Creare lavoro attraverso la formazione di operatori specializzati negli inserimenti lavorativi, aumentare la consapevolezza delle persone con sindrome di Down sulle proprie potenzialità di futuri lavoratori e sensibilizzare le aziende presenti sul territorio.

È questo il senso del nuovo progetto “Lavoriamo in rete – percorsi di inserimento lavorativo nei territori del Sud”, iniziato a gennaio, della durata di 18 mesi, realizzato dall’Associazione Italiana Persone Down e finanziato dalla Fondazione Con il Sud.

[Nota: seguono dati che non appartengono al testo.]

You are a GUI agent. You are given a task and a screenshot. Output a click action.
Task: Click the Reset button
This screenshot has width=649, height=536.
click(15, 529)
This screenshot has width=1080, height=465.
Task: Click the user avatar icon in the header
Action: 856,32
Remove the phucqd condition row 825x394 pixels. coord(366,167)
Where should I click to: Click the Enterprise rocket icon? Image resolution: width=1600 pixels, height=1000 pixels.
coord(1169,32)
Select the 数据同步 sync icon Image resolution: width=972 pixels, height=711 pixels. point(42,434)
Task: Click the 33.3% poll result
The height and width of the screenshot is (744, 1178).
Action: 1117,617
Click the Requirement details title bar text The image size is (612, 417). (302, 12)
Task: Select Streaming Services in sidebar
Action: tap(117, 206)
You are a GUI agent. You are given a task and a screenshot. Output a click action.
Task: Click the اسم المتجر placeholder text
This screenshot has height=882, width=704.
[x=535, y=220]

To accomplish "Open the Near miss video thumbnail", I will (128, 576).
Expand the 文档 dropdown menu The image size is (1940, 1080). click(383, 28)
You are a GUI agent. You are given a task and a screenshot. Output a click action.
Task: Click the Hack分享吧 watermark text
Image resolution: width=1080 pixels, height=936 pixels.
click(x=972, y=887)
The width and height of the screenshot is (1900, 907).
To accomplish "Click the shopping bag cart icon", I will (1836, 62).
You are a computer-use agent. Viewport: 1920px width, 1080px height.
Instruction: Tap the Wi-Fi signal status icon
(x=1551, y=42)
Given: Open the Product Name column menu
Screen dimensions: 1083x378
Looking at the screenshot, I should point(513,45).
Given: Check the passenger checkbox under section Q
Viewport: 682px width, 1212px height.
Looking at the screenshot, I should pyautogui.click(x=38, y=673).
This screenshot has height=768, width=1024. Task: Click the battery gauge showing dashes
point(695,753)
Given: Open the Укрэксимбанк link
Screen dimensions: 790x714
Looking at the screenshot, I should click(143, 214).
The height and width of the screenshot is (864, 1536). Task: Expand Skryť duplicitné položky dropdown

Il progetto – spiega una nota – coinvolge 13 operatori e 13 sezioni AIPD (35 persone con sindrome Down e 35 famiglie), sei regioni nel Sud Italia e le due Isole (Bari, Caserta, Catanzaro, Cosenza, Foggia, Lecce, Matera, Milazzo-Messina, Napoli, Oristano, Potenza, Reggio Calabria, Termini Imerese). Nella sezione AIPD di Catanzaro saranno coinvolte 2 persone con sindrome di Down e una operatrice della sezione.

Il progetto prevede consulenza, informazione e formazione in presenza (incontri di formazione per familiari, percorsi di orientamento e formazione per giovani con sindrome di Down) e a distanza (tramite corso online e telefono), azioni di sensibilizzazione del mondo aziendale/istituzionale e monitoraggio e tutoraggio in situazione e l’avvio di nuovi servizi di inserimento lavorativo (SIL) presso le sezioni che ne sono sprovviste. Verrà inoltre creato un database online di raccolta dati dei potenziali lavoratori e delle aziende dei territori coinvolti.

“Tali azioni – spiega Monica Berarducci, responsabile dell’Osservatorio sul mondo del Lavoro di AIPD e ideatrice del progetto – coinvolgeranno direttamente le organizzazioni partecipanti rendendole protagoniste, con l’obiettivo di potenziare la rete delle sedi AIPD presenti nel Sud e le Isole e creare poli regionali per l’impiego, scardinando il pregiudizio che consiste nel pensare che l’inserimento lavorativo delle persone con sindrome Down è solo un’opportunità “occupazionale” o terapeutica, quindi un peso per l’impresa e non un contributo alla produttività aziendale. Importante anche il lavoro sulle famiglie, che per prime concepiscono ancora il proprio figlio come un bambino o il suo inserimento lavorativo come un modo per occupare il ‘tempò, con un atteggiamento assistenziale ed iperprotettivo che limita l’acquisizione dell’identità adulta/lavorativa e l’emancipazione in generale”.